Instructions for the task: Keep only the lines that hold the string "Scratch", filtering out the rest of the entries below.

Input data:
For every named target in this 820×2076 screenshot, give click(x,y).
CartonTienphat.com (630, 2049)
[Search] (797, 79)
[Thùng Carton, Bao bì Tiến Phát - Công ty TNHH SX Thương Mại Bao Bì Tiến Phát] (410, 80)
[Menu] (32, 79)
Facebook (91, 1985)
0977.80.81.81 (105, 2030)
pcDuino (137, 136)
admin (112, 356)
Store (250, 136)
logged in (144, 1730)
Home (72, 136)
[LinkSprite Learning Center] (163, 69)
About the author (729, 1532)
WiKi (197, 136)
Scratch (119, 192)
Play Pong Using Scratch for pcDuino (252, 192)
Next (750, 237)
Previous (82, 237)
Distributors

Task answer:
Scratch (119, 192)
Play Pong Using Scratch for pcDuino (252, 192)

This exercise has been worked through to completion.